Incendiò l’auto del medico che lo aveva operato
Condannato un 58enne locarnese
Aveva agito nel cuore della notte con una tanica di benzina e un accendino alla mano. Obiettivo l’auto del medico, neurochirurgo, residente nel Luganese, con cui aveva in corso una causa penale, causando un danno di oltre 75mila franchi. A processo alle Assise correzionali di Lugano, presiedute dal giudice Marco Villa, per fatti risalenti a più di cinque anni e mezzo fa, un 58enne ticinese, residente nel Locarnese. L’uomo è stato condannato per incendio intenzionale a 14 mesi per un periodo di prova di due anni (12 come pena base). L’imputato, incensurato e al beneficio dell’Assicurazione invalidità, ha sempre contestato la sua presenza al domicilio del dottore che lo aveva operato alla schiena, intervento, secondo lui, non riuscito e dal quale aveva diversamente riportato lesioni che lo hanno costretto a una cura farmacologica continua. Quegli stessi medicamenti che stava assumendo anche durante l’interrogatorio e che gli avrebbero tolto la necessaria lucidità tanto da chiedere, in mattinata all’apertura del processo, il rinvio del dibattimento e lo stralcio dei verbali; richieste respinte entrambe dalla Corte.
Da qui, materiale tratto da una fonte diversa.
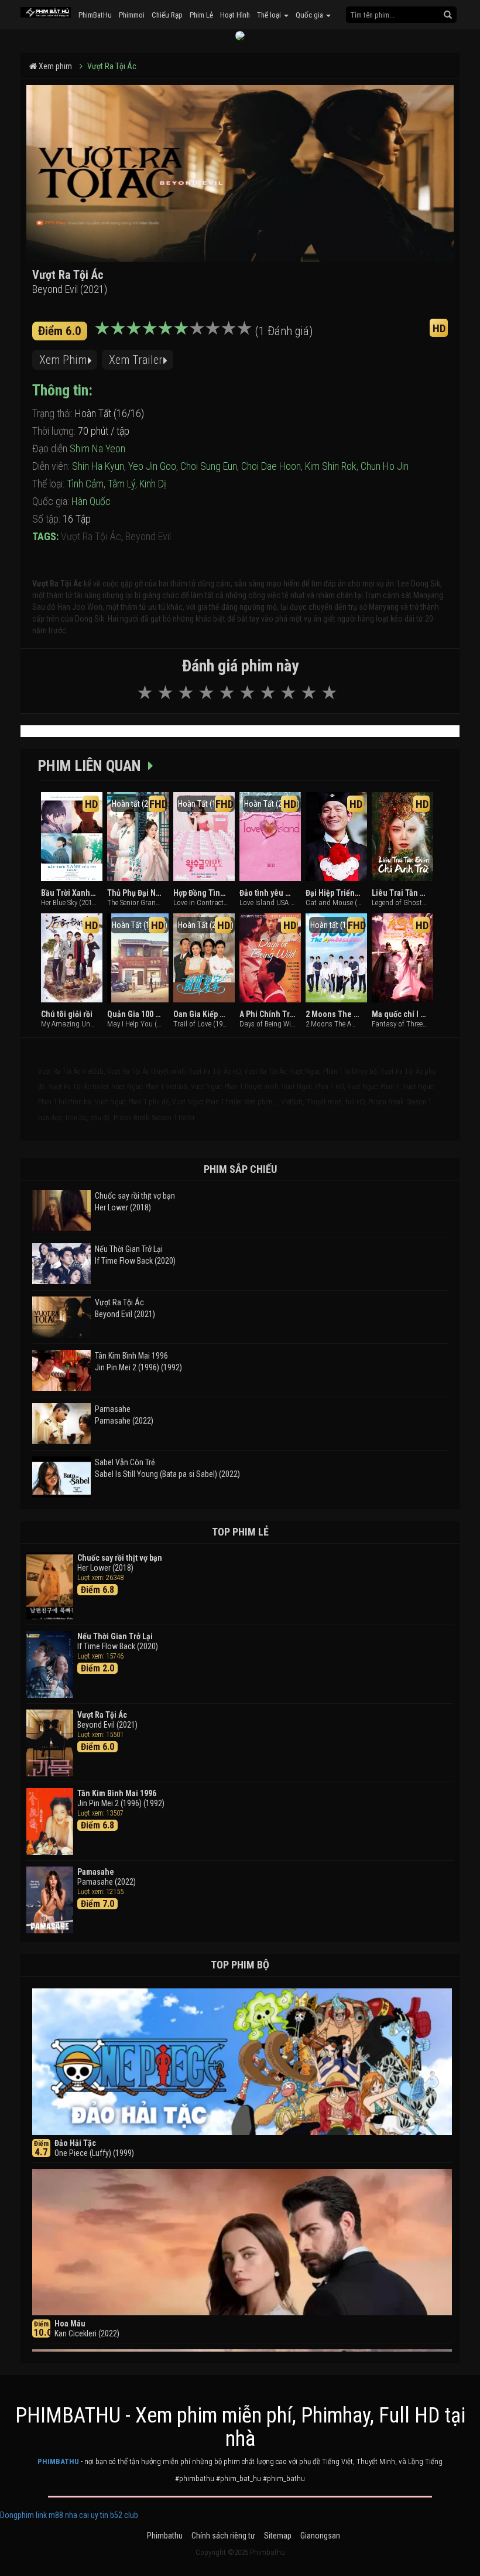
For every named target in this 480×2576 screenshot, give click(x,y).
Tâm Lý (121, 483)
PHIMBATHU (58, 2461)
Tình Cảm (85, 483)
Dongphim (17, 2515)
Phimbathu (165, 2535)
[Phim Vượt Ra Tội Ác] (45, 9)
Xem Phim (63, 360)
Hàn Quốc (91, 501)
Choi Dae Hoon (271, 466)
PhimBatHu (95, 15)
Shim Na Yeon (97, 448)
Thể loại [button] (270, 15)
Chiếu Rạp (167, 15)
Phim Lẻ (201, 15)
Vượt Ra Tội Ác (111, 66)
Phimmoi (132, 15)
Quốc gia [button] (310, 15)
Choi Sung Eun (208, 466)
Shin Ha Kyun (98, 466)
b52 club (124, 2515)
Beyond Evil (148, 536)
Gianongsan (320, 2535)
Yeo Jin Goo (152, 466)
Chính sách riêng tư (223, 2535)
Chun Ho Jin (385, 466)
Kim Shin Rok (330, 466)
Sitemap (278, 2535)
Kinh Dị (152, 483)
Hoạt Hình (235, 15)
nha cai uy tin (86, 2515)
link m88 (49, 2515)
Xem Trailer (136, 360)
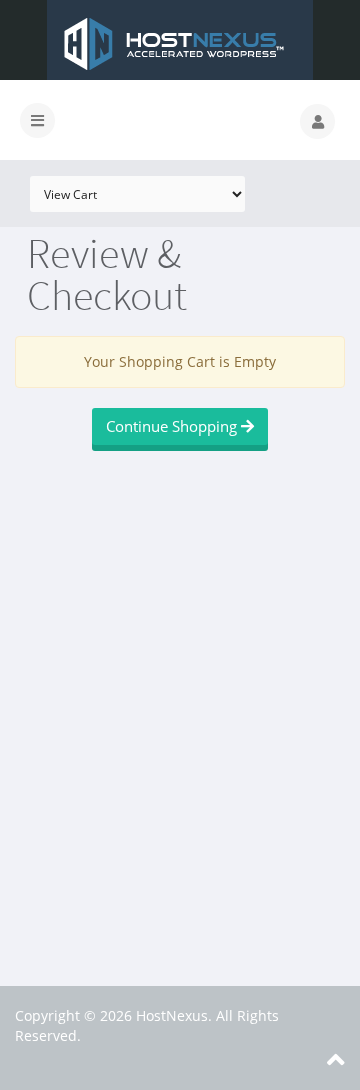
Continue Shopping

Colpevole, invece, l’uomo per la procuratrice Marisa Alfier che nella sua requisitoria, aveva chiesto 18 mesi di carcere sospesi con la condizionale per un periodo di prova di tre anni e riportato i diversi messaggi via telefonino che il 58enne aveva inviato “con astio” al medico, accusandolo di averlo reso invalido. Dello stesso tenore l’avvocato dell’accusatore privato, Yves Flückiger, che ha messo in evidenza come «per puro caso si abbiano avuti solo danni materiali». Evidenziate anche la prova del Dna e le tracce dell’uomo sul luogo dell’incendio: «Come è possibile la migrazione del materiale genetico senza il coinvolgimento dell’imputato?». Un ‘animus’ dunque vendicativo? Peraltro presente fra le righe di quanto pubblicava, quale denuncia, continuamente online? Oppure un’estraneità dai fatti e la presenza di una terza persona che gli voleva male? Un processo quindi indiziario, come esordito dalla difesa sostenuta dall’avvocato Francesca Nicora «che prima di condannare chiede di avere una certezza granitica». Così la difesa ha cercato di scardinare le ipotesi dell’accusa riportando la mancanza di prove e chiedendo, ‘in dubio pro reo’, il proscioglimento. Non di questo avviso il giudice che ha accolto l’atto d’accusa, prosciogliendolo però dal secondo capo che lo voleva protagonista di un tamponamento a catena sull’autostrada fra Sigirino e Taverne.